The care-share relationship is dynamic and changing. You will be looking for ideas, and sometimes these fresh ideas come from people who approach things differently than you do. A person who is difficult—who never goes with the majority—may want to join the team. Though this can present challenges, it’s not necessarily a negative. Inviting this “stranger” into the midst of your team can provide a useful contrast to the group opinion and perhaps provide different ideas and skills. At times, in fact, the “stranger” is exactly who is needed. This may be the ex-spouse, the youth in a group of adults, the Muslim in a mostly Buddhist group—in other words, the unexpected. In Gracious Space, Pat Hughes notes this:
“Community is dependent upon our willingness to invite the stranger . . . a true community is where we encounter people different from ourselves . . . a stranger is someone who thinks differently, acts differently or has a different background. . . . It is as if we each hold a piece of the puzzle. In order to complete the puzzle and resolve the issue, everyone needs to bring his or her piece. Not only will diverse perspectives help complete the puzzle, they can generate a breakthrough situation—one where a creative solution emerges from sharing different ideas. The greater the difference in thinking, the more creative the solution will likely be . . . in nature, diversity is insurance for life.”
As you take your journey into caring, you—and the rest of the team—will inevitably face challenges. You will wish at times you were all like-minded—that would be the easiest course, especially in difficult scenarios. But this is exactly when the most creativity will be needed. Think twice before barring the door to strangers. As Pat Hughes so wisely reminds us, “Seeing the stranger as an ally, rather than an enemy, is central to dealing with complexity.” Sometimes a way to gain this outside perspective is to add paid professionals to your safety net or care-share team. This can make a critical difference.
Floyd was an eighty-three-year-old legally blind man who called me at the advice of his accountant with whom he had worked for the past thirty-six years. Floyd had one son and one daughter, both of whom had busy professional lives and families on the opposite coast. Floyd, a highly successful business man, had become increasingly isolated following the death of his wife five years earlier and the deaths of several long-time friends.
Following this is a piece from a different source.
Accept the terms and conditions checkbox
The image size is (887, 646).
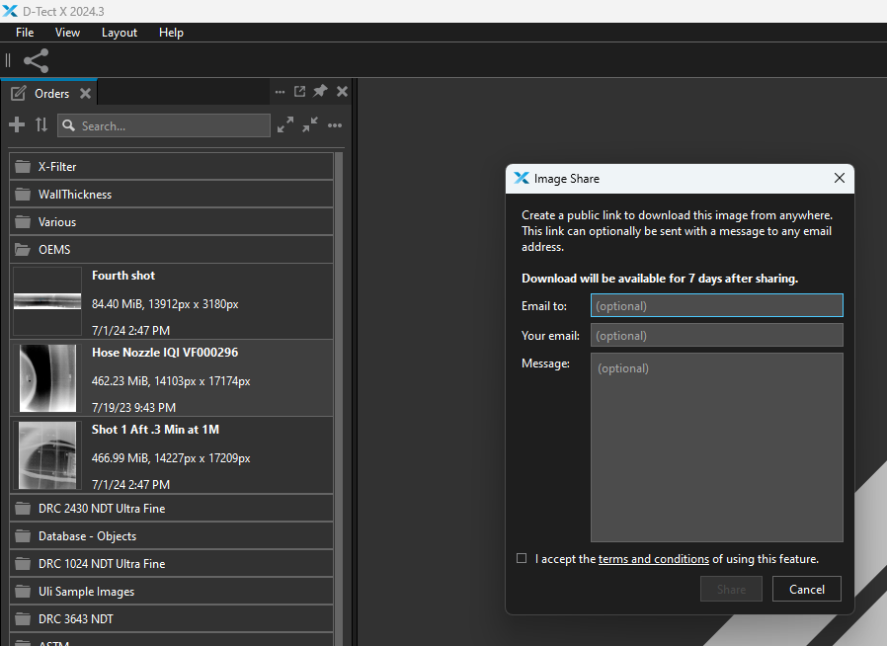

Floyd remained remarkably independent, living in his condominium within short walking distance of his bank, grocery store, dentist, and short taxi ride to his physician. However, his accountant, with whom Floyd usually met two or three times a year, could see that Floyd was becoming increasingly frail and therefore vulnerable to an accident or illness. He worried that no one would immediately notice and summon the medical attention Floyd needed.
Floyd’s caring accountant laid out this concern to the family and offered some options. Floyd listened, but was resistant to this idea that was at odds with his accustomed independence. Recognizing that his poor eyesight did make him vulnerable to falls and because he preferred to pay someone, rather than ask his busy kids, Floyd hired a life-coach counselor to help set up a care-share team.
Here is how Floyd’s team operated. First, Floyd and I, his counselor and life coach, created a list of people with phone numbers and e-mail addresses. Secondly, we wrote a letter and sent it to this proposed care team. The letter expressed appreciation and described our belief that the members needed to know how to reach each other in the event of an emergency. Floyd acknowledged that he was becoming frail and that he welcomed everyone to help him look out for himself.
Ask yourself: What unique skills can I contribute to this team? How much time can I commit on a regular basis?
Make a list: Who would make an effective leader for this team? Should we hire a paid professional?
Make another list: Jot down immediate needs in order of priority. Which tasks can I handle? Which responsibilities can I delegate?
Prepare: Can I say no if someone asks for more time, energy, or money than I can freely give?